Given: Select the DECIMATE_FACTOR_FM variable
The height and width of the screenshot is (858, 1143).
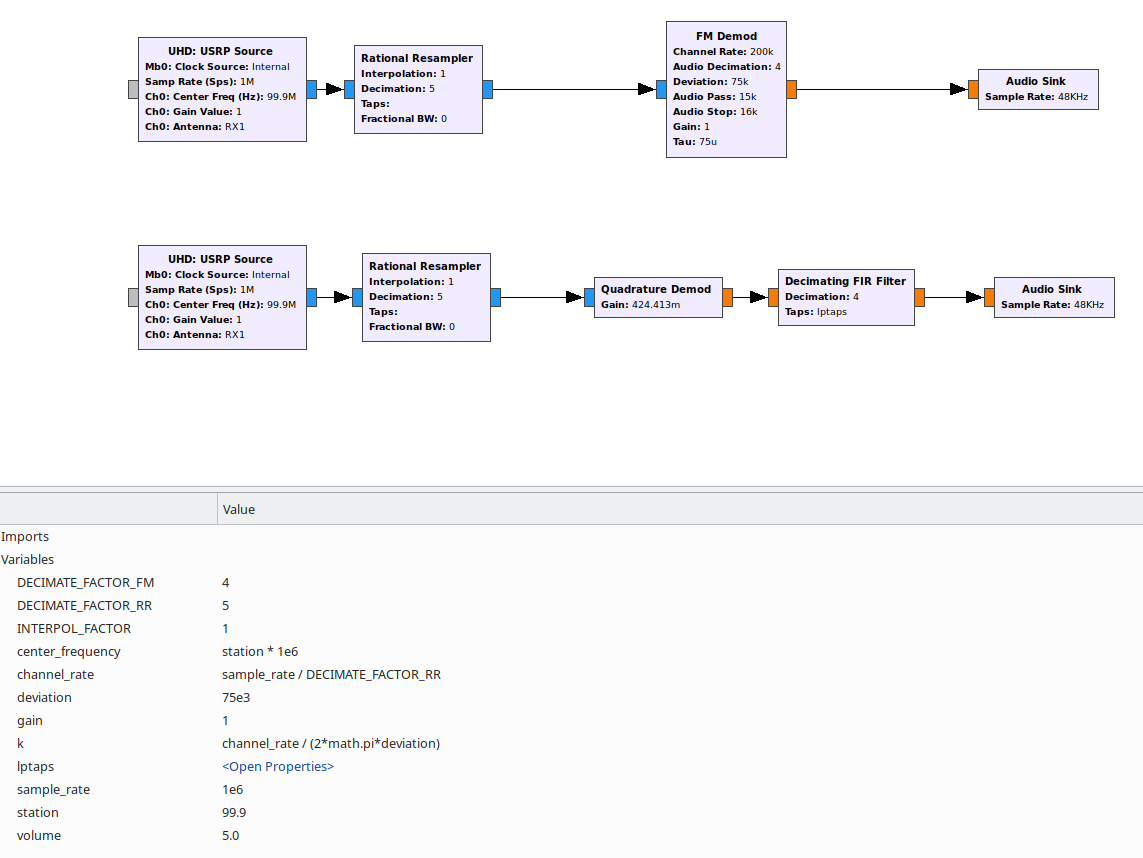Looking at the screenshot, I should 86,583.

...

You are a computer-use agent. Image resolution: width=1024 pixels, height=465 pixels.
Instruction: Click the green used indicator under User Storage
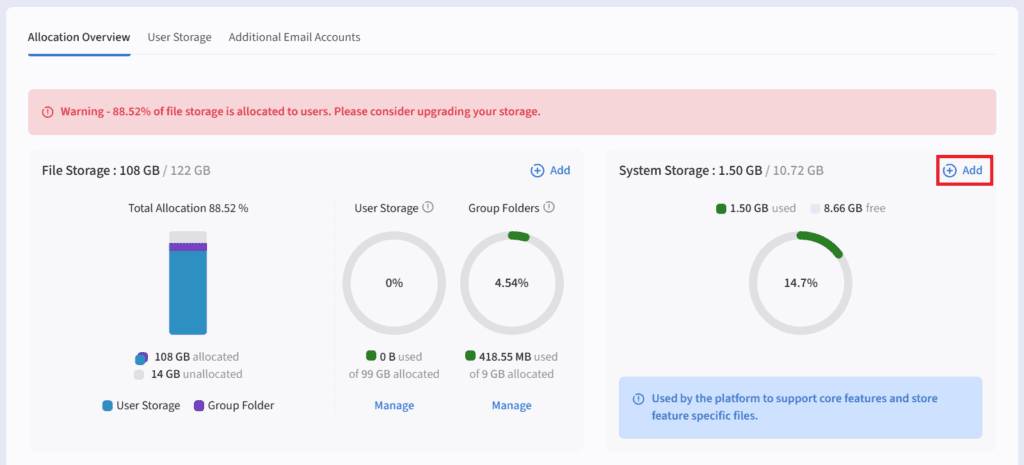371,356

* * *

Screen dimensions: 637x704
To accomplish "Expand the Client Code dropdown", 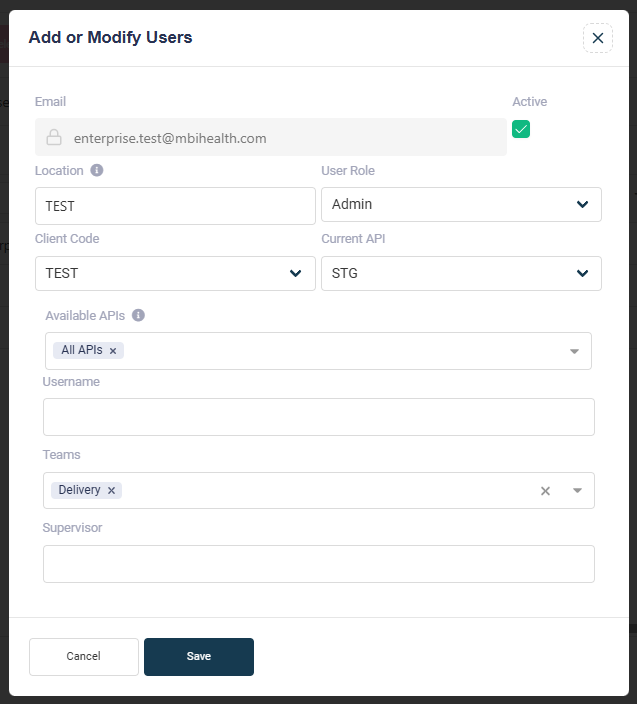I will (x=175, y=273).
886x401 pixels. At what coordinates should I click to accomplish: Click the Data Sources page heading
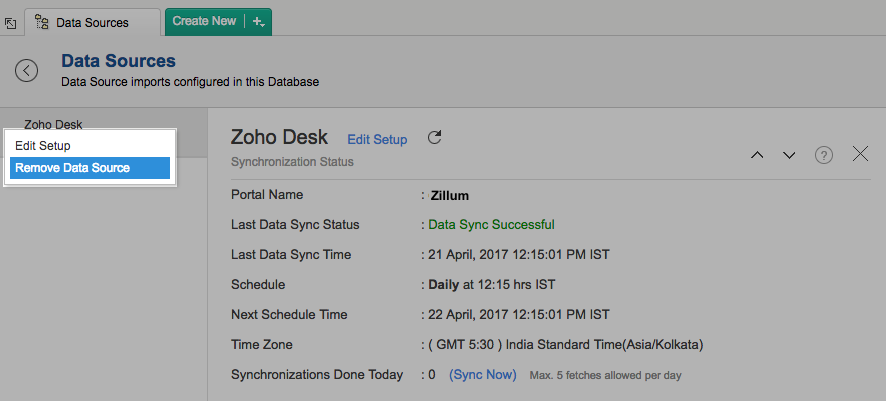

- STATED GOAL -
Copy in full every line of the items above that contains the string "Click". Case counts.

- OUTPUT OF THE EXERCISE -
Instruction: Click the green used indicator under User Storage
886x401 pixels. At what coordinates should I click to accomplish: Click the Data Sources page heading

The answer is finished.